Ничего необычного – он всегда приходил в неописуемый восторг, если мне предстояло попробовать его новые товары. Мне даже казалось, что он делает их специально для меня, а не для каких-то там покупателей. Новый чай был коричневого цвета и пах листвой и морёным деревом. Мало чем отличался от других его смесей. Он старался, чтобы его чаи были более приближены к земле и насыщеннее, чем та гадость, что продаётся в супермаркетах и кофейнях.

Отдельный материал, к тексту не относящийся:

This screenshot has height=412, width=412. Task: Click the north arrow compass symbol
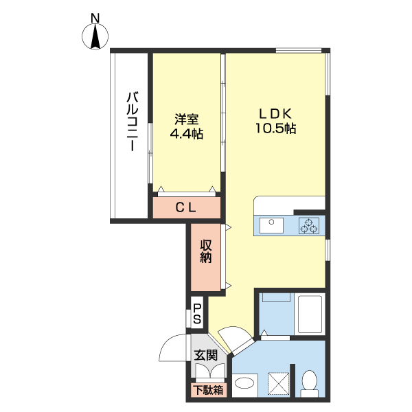95,36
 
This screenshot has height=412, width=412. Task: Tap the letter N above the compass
95,18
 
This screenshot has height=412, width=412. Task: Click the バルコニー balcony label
133,122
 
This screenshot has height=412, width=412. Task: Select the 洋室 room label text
187,119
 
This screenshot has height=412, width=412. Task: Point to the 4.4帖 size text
187,134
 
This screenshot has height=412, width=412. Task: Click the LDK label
276,114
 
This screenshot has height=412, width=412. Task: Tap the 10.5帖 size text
276,128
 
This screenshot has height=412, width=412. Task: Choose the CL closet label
186,208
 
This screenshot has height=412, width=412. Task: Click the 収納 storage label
206,251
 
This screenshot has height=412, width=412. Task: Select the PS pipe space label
197,314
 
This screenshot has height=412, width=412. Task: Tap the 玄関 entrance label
206,355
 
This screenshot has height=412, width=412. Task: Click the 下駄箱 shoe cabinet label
208,390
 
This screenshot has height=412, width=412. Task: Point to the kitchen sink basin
271,225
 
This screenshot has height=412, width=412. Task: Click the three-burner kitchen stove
309,225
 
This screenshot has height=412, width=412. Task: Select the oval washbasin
244,382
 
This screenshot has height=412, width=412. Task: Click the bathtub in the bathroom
310,314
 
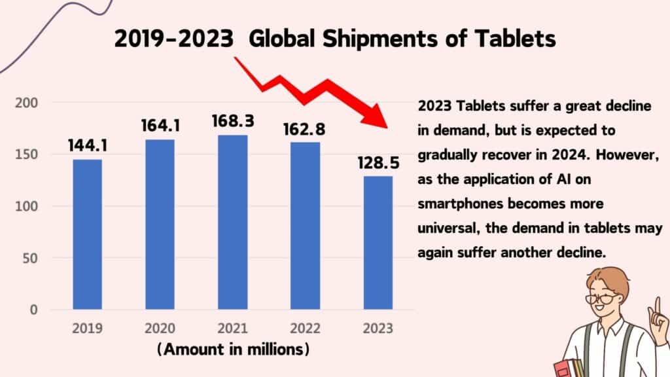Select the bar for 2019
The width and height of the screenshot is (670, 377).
click(87, 234)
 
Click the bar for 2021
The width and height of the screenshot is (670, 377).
click(232, 222)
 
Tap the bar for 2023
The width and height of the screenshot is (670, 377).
click(378, 242)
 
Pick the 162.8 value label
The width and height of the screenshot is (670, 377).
click(305, 128)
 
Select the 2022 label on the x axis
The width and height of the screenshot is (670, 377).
click(305, 328)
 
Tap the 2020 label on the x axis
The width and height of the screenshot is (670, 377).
click(160, 328)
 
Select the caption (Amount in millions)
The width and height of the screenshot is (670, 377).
click(233, 350)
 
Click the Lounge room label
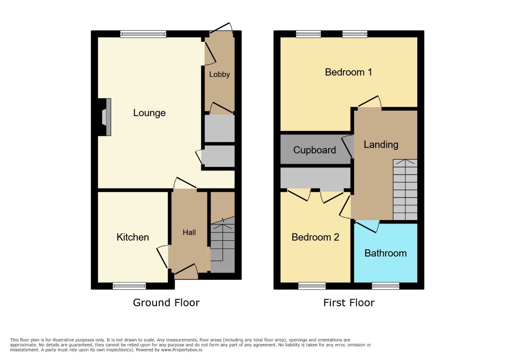[x=149, y=113]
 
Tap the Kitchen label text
[x=133, y=237]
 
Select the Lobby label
[x=219, y=75]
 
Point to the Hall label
[x=189, y=232]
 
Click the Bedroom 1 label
[x=348, y=72]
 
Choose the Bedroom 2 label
[x=315, y=237]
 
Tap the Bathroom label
[x=386, y=253]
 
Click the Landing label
[x=381, y=145]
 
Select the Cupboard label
[x=314, y=150]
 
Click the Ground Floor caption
[x=166, y=302]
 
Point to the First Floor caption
[x=349, y=302]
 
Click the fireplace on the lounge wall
[x=105, y=117]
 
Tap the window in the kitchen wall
[x=129, y=286]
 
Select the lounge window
[x=143, y=34]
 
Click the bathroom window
[x=386, y=286]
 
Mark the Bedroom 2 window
[x=312, y=286]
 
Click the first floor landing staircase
[x=405, y=190]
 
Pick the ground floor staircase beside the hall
[x=223, y=244]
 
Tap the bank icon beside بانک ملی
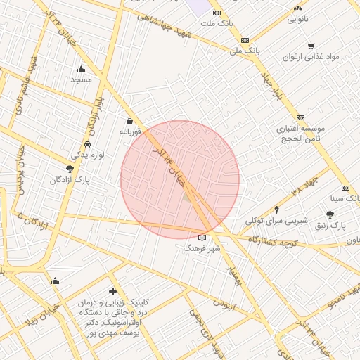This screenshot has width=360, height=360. [x=245, y=40]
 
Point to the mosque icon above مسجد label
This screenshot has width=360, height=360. [x=82, y=69]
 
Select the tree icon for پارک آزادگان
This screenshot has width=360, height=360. [x=69, y=169]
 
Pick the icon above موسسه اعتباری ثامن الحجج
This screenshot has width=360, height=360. [x=301, y=117]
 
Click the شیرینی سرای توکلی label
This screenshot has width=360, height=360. [x=277, y=220]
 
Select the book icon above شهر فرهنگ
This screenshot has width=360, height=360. [x=202, y=238]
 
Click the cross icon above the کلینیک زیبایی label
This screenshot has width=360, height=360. [x=112, y=291]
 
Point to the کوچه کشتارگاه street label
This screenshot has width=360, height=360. [x=281, y=240]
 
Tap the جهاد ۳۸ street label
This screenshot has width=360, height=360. [x=290, y=191]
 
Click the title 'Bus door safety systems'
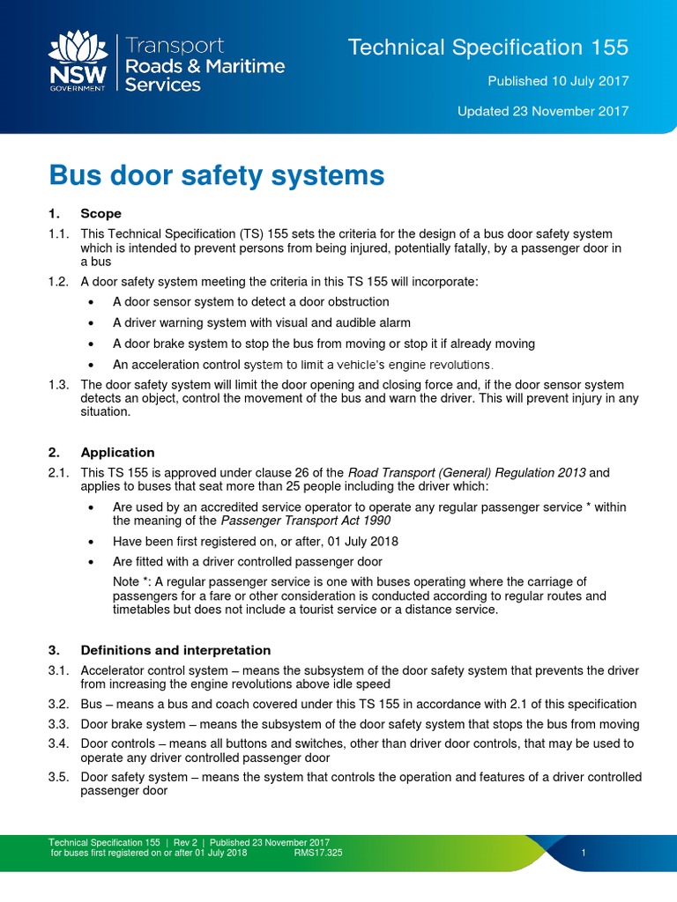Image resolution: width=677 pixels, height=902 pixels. [x=217, y=176]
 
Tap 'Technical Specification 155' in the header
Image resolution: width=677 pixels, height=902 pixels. [x=488, y=48]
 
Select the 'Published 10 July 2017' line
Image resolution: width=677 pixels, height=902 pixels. [x=558, y=81]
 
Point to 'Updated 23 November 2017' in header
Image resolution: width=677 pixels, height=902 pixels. [x=542, y=111]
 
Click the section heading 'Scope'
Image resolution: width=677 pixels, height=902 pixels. [x=100, y=214]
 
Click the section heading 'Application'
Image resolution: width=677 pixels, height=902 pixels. [x=117, y=453]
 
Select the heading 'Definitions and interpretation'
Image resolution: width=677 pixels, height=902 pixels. [x=175, y=650]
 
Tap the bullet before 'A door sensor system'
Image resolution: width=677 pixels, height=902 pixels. [x=93, y=303]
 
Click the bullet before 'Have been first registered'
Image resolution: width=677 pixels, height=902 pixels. [x=93, y=541]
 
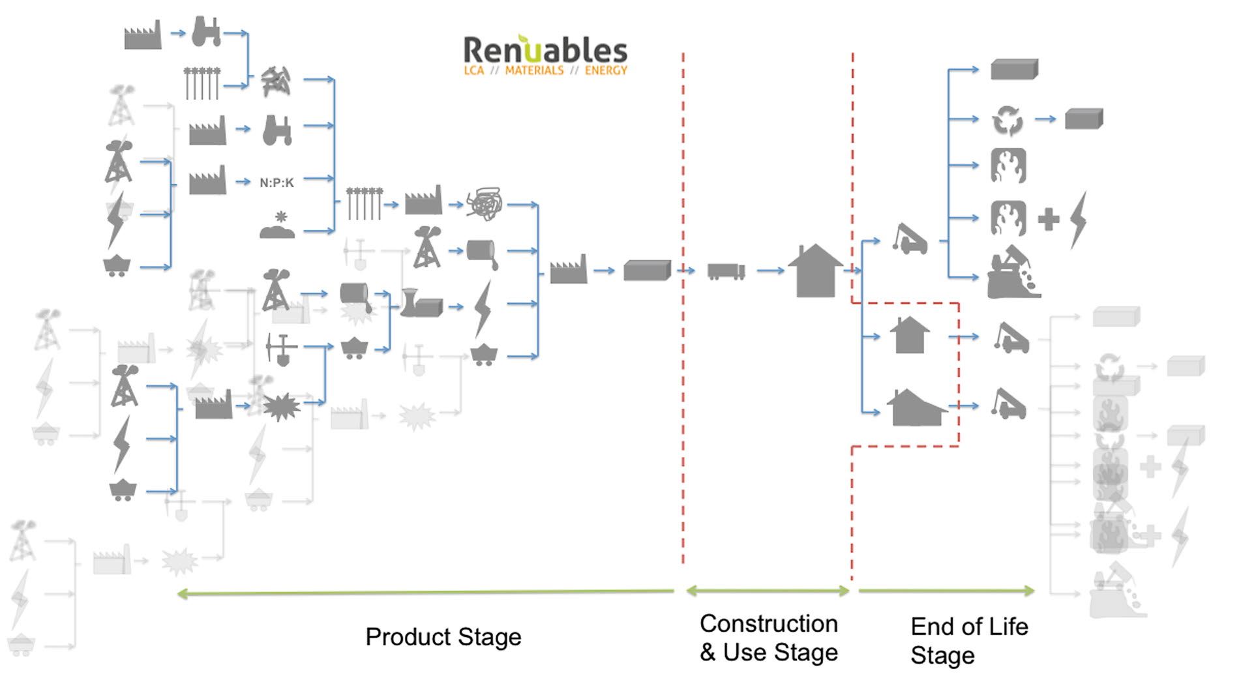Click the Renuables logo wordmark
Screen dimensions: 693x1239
[545, 50]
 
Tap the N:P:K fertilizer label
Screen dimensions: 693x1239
[276, 183]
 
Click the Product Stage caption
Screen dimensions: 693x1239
[443, 637]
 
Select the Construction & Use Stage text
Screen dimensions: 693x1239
[768, 638]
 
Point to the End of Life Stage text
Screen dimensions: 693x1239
[968, 640]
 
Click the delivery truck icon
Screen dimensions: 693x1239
[726, 271]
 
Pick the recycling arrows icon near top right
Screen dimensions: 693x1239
[1008, 121]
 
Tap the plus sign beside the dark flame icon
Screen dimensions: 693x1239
[1048, 219]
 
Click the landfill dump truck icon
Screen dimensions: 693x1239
[1012, 274]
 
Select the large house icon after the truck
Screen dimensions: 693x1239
[814, 271]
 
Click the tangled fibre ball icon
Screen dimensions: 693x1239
[485, 204]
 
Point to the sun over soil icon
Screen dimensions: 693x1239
[277, 226]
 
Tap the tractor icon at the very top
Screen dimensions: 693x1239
[206, 32]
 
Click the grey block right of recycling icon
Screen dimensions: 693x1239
[1083, 119]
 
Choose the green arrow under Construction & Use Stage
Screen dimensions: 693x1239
[768, 591]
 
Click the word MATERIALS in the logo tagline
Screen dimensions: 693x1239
[534, 70]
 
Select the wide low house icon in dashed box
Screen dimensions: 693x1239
[916, 408]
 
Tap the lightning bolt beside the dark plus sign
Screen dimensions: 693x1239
[1079, 219]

В его чашке чай был другим и совсем не похож на предыдущие. Насыщенного, почти фиолетового оттенка. Над чашкой, как мистический туман, поднимался пар.
– А у тебя другой? – спросил я.
– Ага. В этот я добавил совершенно особенный и крайне редкий ингредиент из Норвегии, – пояснил он. – Я с давних пор за ним охотился. Таких давних, когда тебя ещё и на свете не было…
– Папа, – перебил я его, когда он театрально уставился в потолок. – По-моему, не подходящее время для историй…
– Время для историй всегда найдётся, Грег, – сказал он и улыбнулся так, что я тут же узнал собственную улыбку.
– Можно попробовать твой? – спросил я.